▶ _Work to be completed_: Could you filter the records below down to the lines that include the word "page"?

▶ _Entries provided_:
───
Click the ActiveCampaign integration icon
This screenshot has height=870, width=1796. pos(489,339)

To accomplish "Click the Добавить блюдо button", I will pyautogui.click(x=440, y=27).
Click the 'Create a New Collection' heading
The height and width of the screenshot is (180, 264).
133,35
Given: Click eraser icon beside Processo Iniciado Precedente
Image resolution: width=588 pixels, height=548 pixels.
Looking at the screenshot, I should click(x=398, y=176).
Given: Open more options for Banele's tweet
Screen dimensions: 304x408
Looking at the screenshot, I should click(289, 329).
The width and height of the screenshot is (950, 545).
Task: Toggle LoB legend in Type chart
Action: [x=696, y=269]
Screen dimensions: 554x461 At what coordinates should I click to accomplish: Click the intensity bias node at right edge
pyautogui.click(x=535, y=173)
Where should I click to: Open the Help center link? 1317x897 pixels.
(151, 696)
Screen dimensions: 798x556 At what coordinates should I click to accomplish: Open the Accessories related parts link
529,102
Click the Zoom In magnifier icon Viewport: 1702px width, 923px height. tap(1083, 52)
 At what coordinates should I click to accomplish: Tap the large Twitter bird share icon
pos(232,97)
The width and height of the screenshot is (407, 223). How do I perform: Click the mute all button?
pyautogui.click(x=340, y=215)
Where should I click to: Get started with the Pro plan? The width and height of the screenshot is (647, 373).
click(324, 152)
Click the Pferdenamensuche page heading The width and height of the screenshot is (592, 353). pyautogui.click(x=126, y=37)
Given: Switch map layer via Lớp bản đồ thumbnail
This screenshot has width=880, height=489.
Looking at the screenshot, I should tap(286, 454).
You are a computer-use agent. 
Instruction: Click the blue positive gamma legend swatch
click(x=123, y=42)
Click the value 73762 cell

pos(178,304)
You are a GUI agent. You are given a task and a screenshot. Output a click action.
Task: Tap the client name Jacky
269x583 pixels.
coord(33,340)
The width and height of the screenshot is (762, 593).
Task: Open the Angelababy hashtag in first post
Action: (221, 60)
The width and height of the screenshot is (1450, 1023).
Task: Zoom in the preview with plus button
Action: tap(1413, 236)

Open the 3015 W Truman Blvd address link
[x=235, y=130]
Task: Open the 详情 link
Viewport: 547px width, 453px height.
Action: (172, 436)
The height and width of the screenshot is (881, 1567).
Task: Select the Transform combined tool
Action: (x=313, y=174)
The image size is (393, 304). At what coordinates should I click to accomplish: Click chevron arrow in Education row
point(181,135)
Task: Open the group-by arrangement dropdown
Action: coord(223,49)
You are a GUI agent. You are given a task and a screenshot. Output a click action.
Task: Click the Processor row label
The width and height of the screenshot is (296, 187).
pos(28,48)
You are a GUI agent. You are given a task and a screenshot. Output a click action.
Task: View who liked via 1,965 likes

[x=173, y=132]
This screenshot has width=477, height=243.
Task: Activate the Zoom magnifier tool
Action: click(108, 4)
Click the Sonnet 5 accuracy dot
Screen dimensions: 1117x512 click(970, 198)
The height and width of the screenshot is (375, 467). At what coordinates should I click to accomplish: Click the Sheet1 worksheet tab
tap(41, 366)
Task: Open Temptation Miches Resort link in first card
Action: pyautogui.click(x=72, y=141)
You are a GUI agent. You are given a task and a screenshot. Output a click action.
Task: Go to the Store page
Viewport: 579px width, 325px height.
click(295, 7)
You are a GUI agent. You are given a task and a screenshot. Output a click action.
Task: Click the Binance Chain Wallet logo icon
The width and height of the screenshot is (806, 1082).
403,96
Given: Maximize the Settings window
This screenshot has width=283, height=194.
───
▶ _Solved exercise_:
Click the Pferdenamensuche page heading The width and height of the screenshot is (592, 353). pyautogui.click(x=126, y=37)
Task: Go to the Store page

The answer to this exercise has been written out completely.